– Czcigodny Księże Kardynale, dlaczego Nadzwyczajny Jubileusz Miłosierdzia jest tak ważny w Kościele?

– Kard. Stanisław Dziwisz: Imieniem Boga jest miłość, a najgłębszym rysem tej miłości jest miłosierdzie. Ono najpełniej odsłania tajemnicę niepojętego dla ludzkiego umysłu Pana nieba i ziemi. Miłosierdzie najtrafniej wyraża postawę Boga wobec świata i człowieka. Dzieje człowieka na ziemi, a także osobistą historię życia każdego z nas możemy opisać w kluczu Bożego miłosierdzia. Dobrze wyraża tę rzeczywistość Psalm 136, w którym po każdym wersecie powracają te same słowa: „bo Jego miłosierdzie na wieki”. Jeżeli nasz Ojciec niebieski jest miłosierny na wieki, to my – Jego dzieci – powinniśmy sławić to miłosierdzie i być miłosierni choć trochę jak On.

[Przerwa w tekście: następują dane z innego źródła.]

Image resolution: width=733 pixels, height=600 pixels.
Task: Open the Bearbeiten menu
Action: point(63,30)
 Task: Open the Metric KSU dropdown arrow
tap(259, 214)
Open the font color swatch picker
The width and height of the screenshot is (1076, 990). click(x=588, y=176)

Być może za bardzo jesteśmy oswojeni z najważniejszymi sprawami naszej wiary. Dużo mówimy i słyszymy o miłosierdziu. Papieżowi Franciszkowi zależy na tym, byśmy osobiście i zbiorowo – jako wspólnota Kościoła – intensywniej doświadczyli głębi Bożego miłosierdzia i by to doświadczenie zaowocowało miłosierdziem w naszych wzajemnych relacjach. Jeżeli w ciągu najbliższego roku nasze rodziny i środowiska, nasze Kościoły lokalne i cały Kościół stanie się bardziej wrażliwy na sprawę miłosierdzia, Nadzwyczajny Jubileusz spełni swój cel.

– Czy w dzisiejszym świecie, nękanym brakiem pokoju, zawiścią ludzką, a także często wręcz ignorującym Boga, jesteśmy w stanie dostrzec prawdziwą wartość miłosierdzia?

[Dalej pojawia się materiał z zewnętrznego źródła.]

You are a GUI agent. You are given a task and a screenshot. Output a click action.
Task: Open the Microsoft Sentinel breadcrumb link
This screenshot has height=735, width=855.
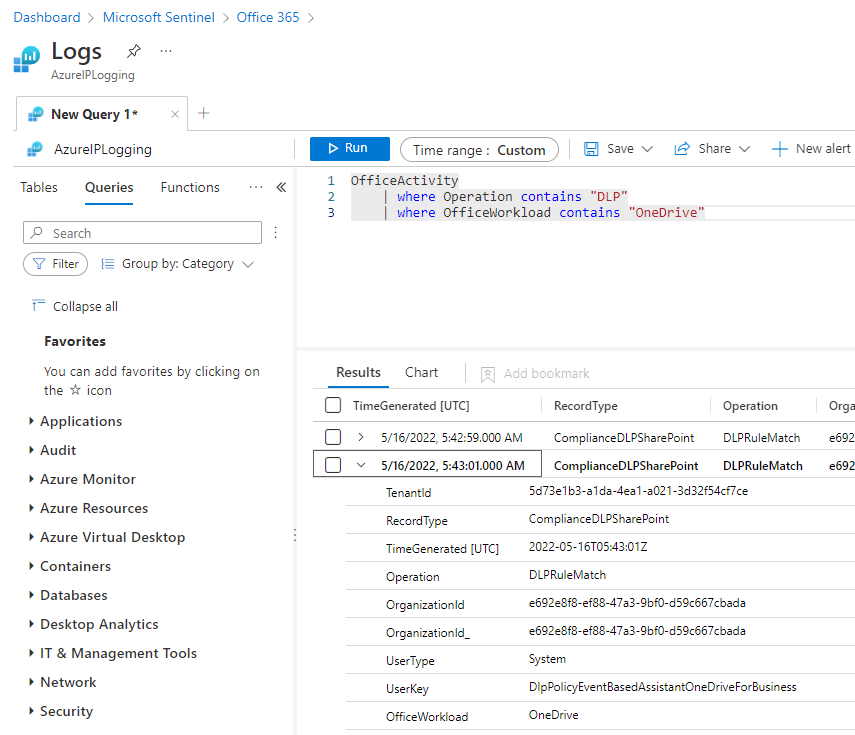pos(158,17)
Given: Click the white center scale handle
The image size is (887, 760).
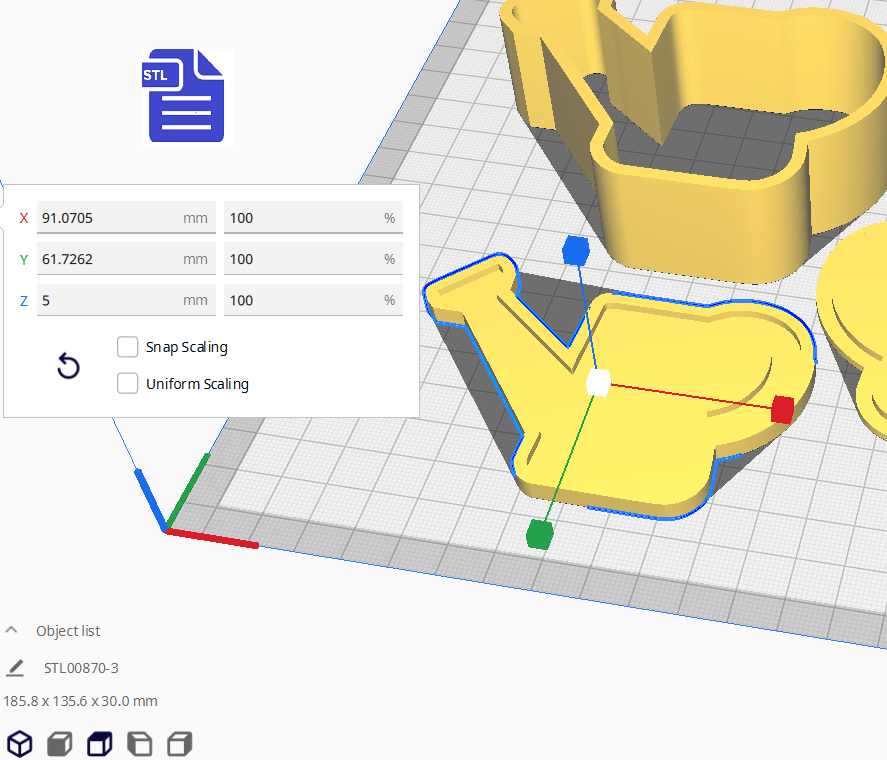Looking at the screenshot, I should coord(598,383).
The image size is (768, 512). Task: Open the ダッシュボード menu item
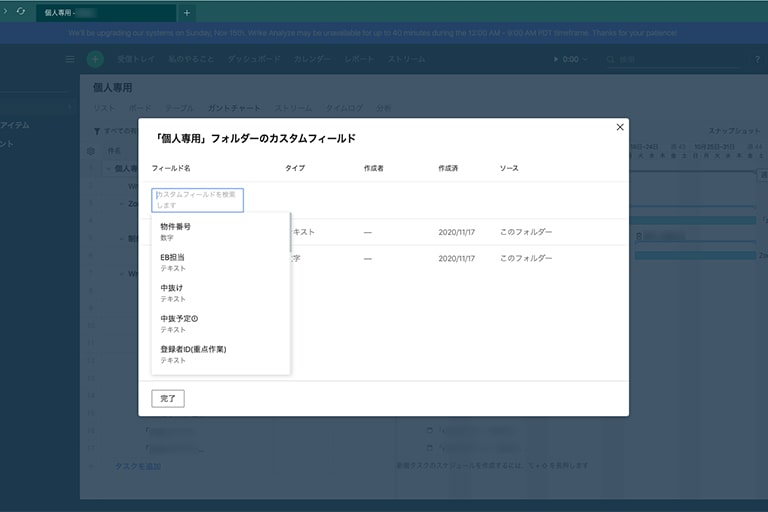click(254, 60)
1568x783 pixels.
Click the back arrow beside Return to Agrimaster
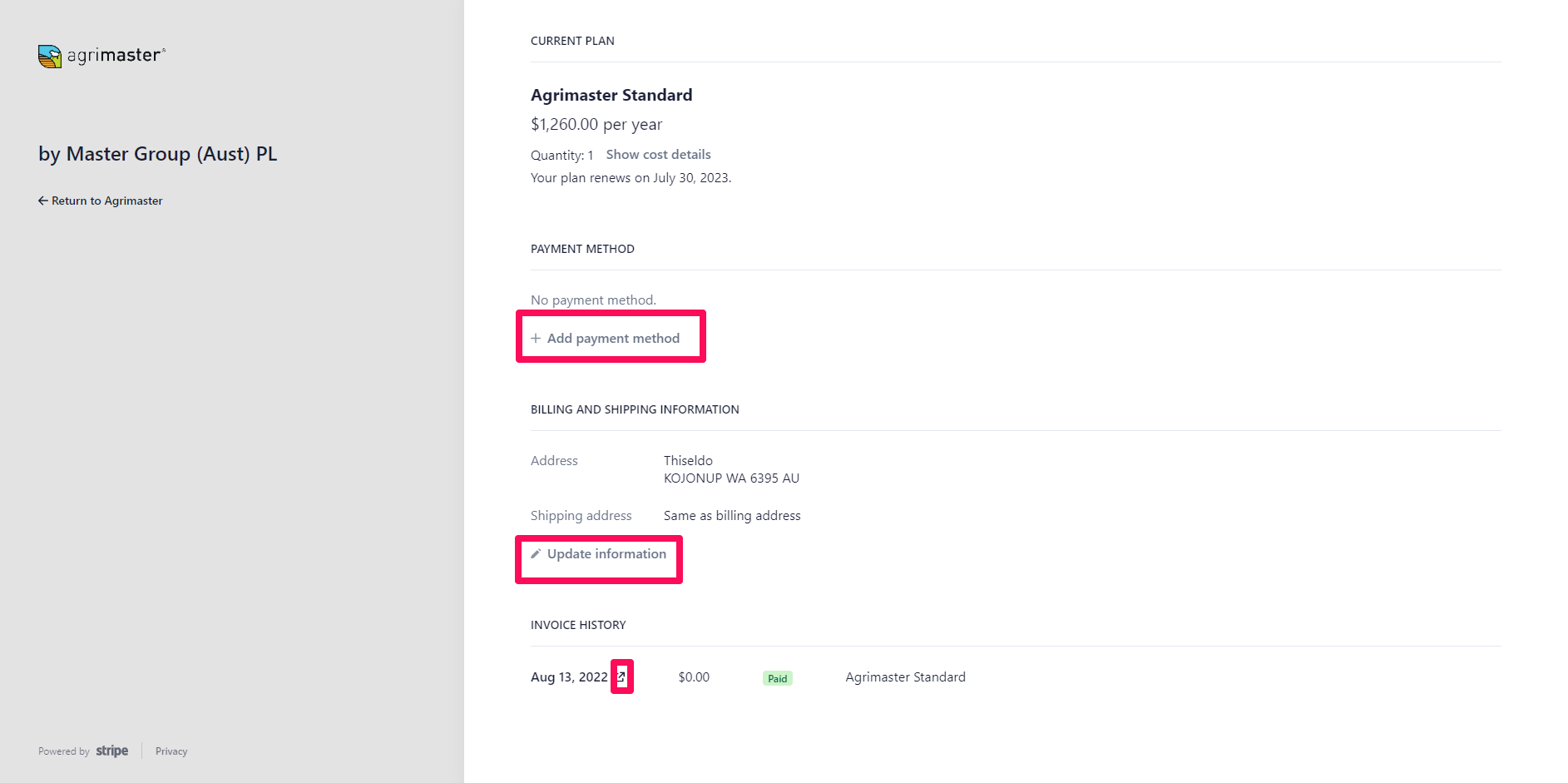(x=43, y=201)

– Właśnie prawda o potędze miłosierdzia Boga i prawda o potrzebie ludzkiego miłosierdzia może pomóc naszemu niespokojnemu światu wyjść z labiryntu niemocy, bezradności wobec zła, z błędnego koła przemocy, odwetu, nienawiści, nieżyczliwości, obojętności na los brata. Nie ma innej drogi, aby ocalić nasz świat.

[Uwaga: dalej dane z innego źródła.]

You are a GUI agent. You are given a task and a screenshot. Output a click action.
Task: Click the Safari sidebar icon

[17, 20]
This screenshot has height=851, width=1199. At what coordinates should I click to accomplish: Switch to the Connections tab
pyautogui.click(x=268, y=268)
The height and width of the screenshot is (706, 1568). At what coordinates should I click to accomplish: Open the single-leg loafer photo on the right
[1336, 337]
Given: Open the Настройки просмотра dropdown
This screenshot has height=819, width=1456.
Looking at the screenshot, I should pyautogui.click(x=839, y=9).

Zasługą Jana Pawła II jest to, że proroczo przypomniał sprawę miłosierdzia, zapominanego we współczesnej kulturze. Zwrócił na tu uwagę Papież Franciszek, który w bulli „Misericordiae vultus”, zapowiadającej obecny Jubileusz, przytoczył słowa świętego Papieża z jego encykliki „Dives in misericordia”: „Umysłowość współczesna – pisał Jan Paweł II – może bardziej niż człowiek przeszłości, zdaje się sprzeciwiać Bogu miłosierdzia, a także dąży do tego, ażeby samą ideę miłosierdzia odsunąć ma margines życia i odciąć od serca ludzkiego. Samo słowo i pojęcie «miłosierdzie» jakby przeszkadzało człowiekowi, który poprzez nieznany przedtem rozwój nauki i techniki bardziej niż kiedykolwiek w dziejach stał się panem i uczynił sobie ziemię poddaną […]. Owo «panowanie nad ziemią», rozumiane nieraz jednostronnie i powierzchownie, jakby nie pozostawiało miejsca dla miłosierdzia. […] I dlatego też wielu ludzi i wiele środowisk, kierując się żywym zmysłem wiary, zwraca się niejako spontanicznie do miłosierdzia Bożego w dzisiejszej sytuacji Kościoła i świata”.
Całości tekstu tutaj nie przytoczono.